Nurul Islam has no electricity in his home in the Nowsera village of Murshidabad. He studied by the light of the lantern and scored 84.6 per cent in Higher Secondary. Not just that, the son of a fish seller ranked 1499 in the West Bengal Joint Entrance Examination and is now studying power engineering at Jadavpur University. His aim? “To bring power to my home some day.”

Rakhi Podder is the daughter of a mini-bus driver. She cleared Madhyamik with 86 per cent marks from Nimta Jibantosh Ghosh Memorial Girls High School. But what sets apart this Belghoria girl is that other than fighting the odds to continue her education, she is also pursuing gymnastics and winning state and national-level championships.

“To be a strong woman you have to excel not in academics alone but in other fields as well,” says the young champ.

Vanshika Bagri of Sushila Birla Girls’ School received The Surrendra Paul Memorial award for Courage

Nurul received The Mayukh Mitter Memorial Scholarship and Rakhi the Banani Sen Sanyal Memorial Scholarship at the Peerless Developers presents The Telegraph School Awards for Excellence 2013, held in association with Parle and powered by Adamas International School, at Uttam Mancha on Saturday.

“It is always a pleasure, a privilege and an education to attend any of the functions of The Telegraph Education Foundation,” said professor Sukanta Chaudhuri, chairman of The Telegraph Education Foundation, in his opening address.

August 24 was the “lead-up ceremony to the grandeur event” next Saturday at Science City auditorium.

“We would like to feel that the very, very humble and marginal efforts that we make are not... a single show — one day in the year — but a continuous exercise that we hope will finally grow into some kind of a movement,” Chaudhuri added.

Akash Datta received The Surrendra Paul Memorial Award for Courage and parents Amiya Kumar Datta and Mamata Datta received The Abhirup Bhadra Memorial “Thank You Baba-Ma” Award

The stage saluted the achievements of students like Partha Biswas, who would accompany his father to the field and take tuition classes to earn Rs 400 a month to buy his “boi-khata ar kolom.” His score? A neat 89.7 per cent in Madhyamik from Sutia Barasat Palliunnayan Vidyapith. The boy, whose mother rolls bidis, aspires to become an IPS officer.

But when does he get time to study? “In the evenings. And I only go to the field on my holidays. It’s not difficult,” smiled the determined boy, who received The Prabodh Kumar Roy Memorial Scholarship.

Awards convener Barry O’ Brien captured the essence of the awards. “Those of you who have got certificates, or scholarships, this is only the beginning. You won’t be asked to walk up to the stage over and over again but you have to keep performing, you have to keep trying and keep doing well.”

Among those striving hard is Vanshika Bagri of Sushila Birla Girls’ School, who was diagnosed with hereditary motor sensory neuropathy at age five.

“The difficulties faced by her on a daily basis include slurring of speech, inability to walk without a crutch and recurrent respiratory disorder,” said father Vikas Bagri.

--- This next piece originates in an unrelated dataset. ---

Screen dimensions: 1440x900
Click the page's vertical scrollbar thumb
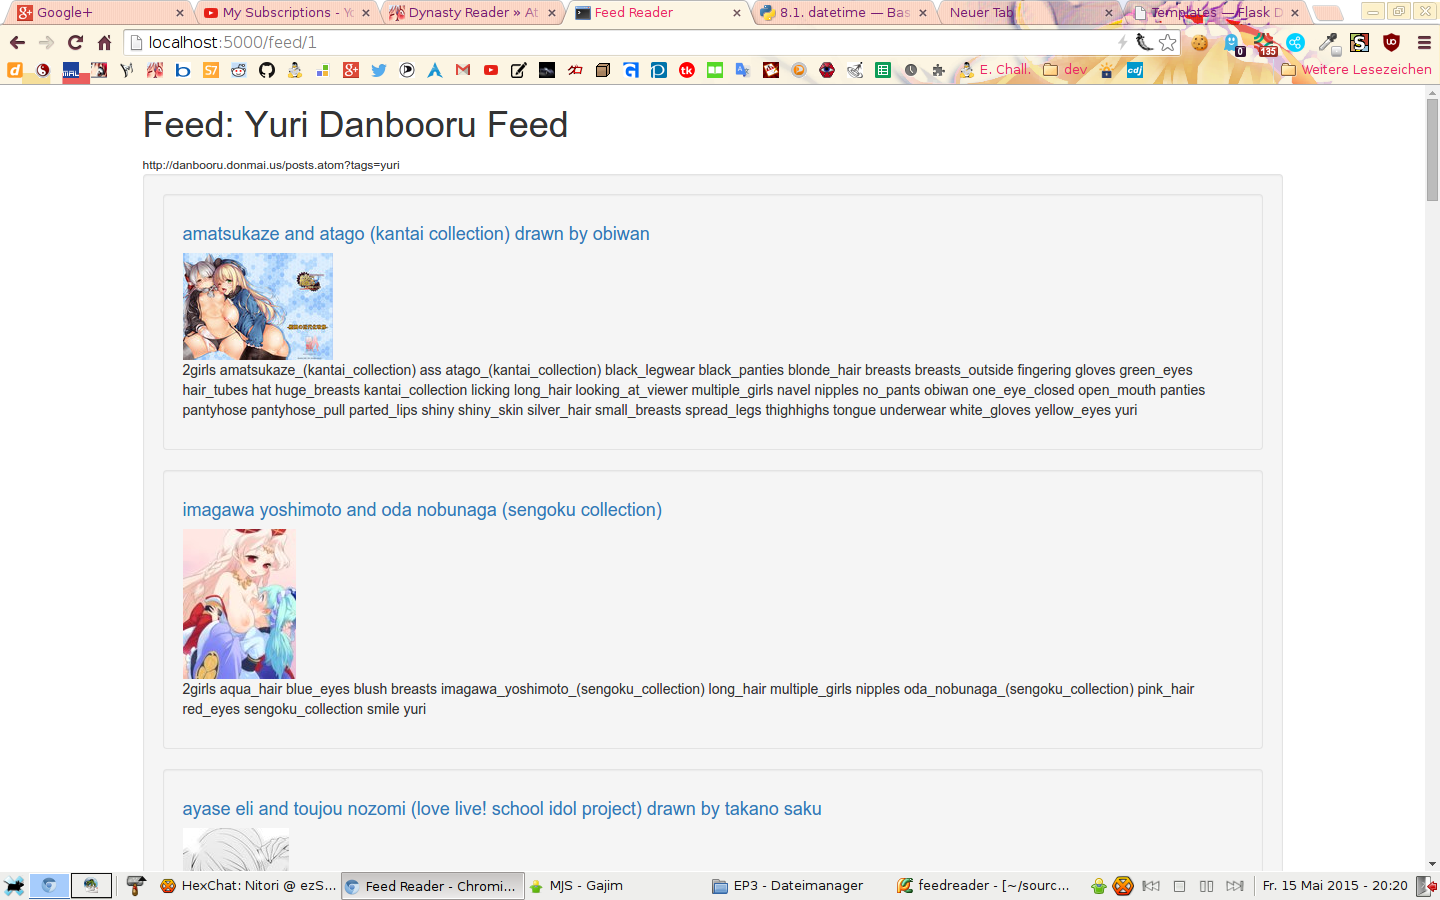[1432, 150]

But the Class V student refuses “to compromise on her studies, completes her homework and tops most of her exam”.

Vanshika received the Surrendra Paul Memorial Award for Courage with another student Akash Datta, who is suffering from spastic diplegia since birth.

Akash has difficulty negotiating steps but would still walk up to his classroom on the first or the second floor without crutches. “I don’t want others to feel that I am different,” said the student of Barasat PCS Government High School, whose parents Amiya Kumar and Mamata Datta received The Abhirup Bhadra Memorial “Thank You Baba-Ma” Award, for not giving in ever.

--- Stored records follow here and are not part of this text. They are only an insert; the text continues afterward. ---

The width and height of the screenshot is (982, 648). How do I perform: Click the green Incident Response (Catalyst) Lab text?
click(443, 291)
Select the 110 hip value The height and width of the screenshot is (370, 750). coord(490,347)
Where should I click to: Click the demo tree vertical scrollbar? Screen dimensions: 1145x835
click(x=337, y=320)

They push him to chase his dream, which is playing cricket. Ask Akash about his challenges and his response is, “I can play like others, it’s just that I have to stand with the support of the bat. I met Sourav Ganguly and told him that he might know how many fours and sixes he has scored but I know how many of those were stopped!”

Rakhi Podder of Udaypur Haradyal Nag Adarsha Vidyalaya received the Banani Sen Sanyal Memorial Scholarship. Pictures by Bishwarup Dutta

“The award gives us the occasion to recognise students who have fought against odds to emerge triumphant, parents who have made enormous sacrifices for their children, teachers who are committed to bring out the best in students and schools that have nurtured them,” said Jayanta Roy, managing director and chief executive officer, Peerless Developers Ltd.

The stories of the youngsters’ courage and grit were as moving as they were inspiring. Like that of Yogesh Kumar Chander of Grace Ling Liang School, who wrote two of his ISC papers from the hospital bed after a surgery and went on to score 80 per cent, or Dwaipayan Nag of Hartley Higher Secondary School, whose father succumbed to cancer while Dwaipayan was writing his English paper in Madhyamik.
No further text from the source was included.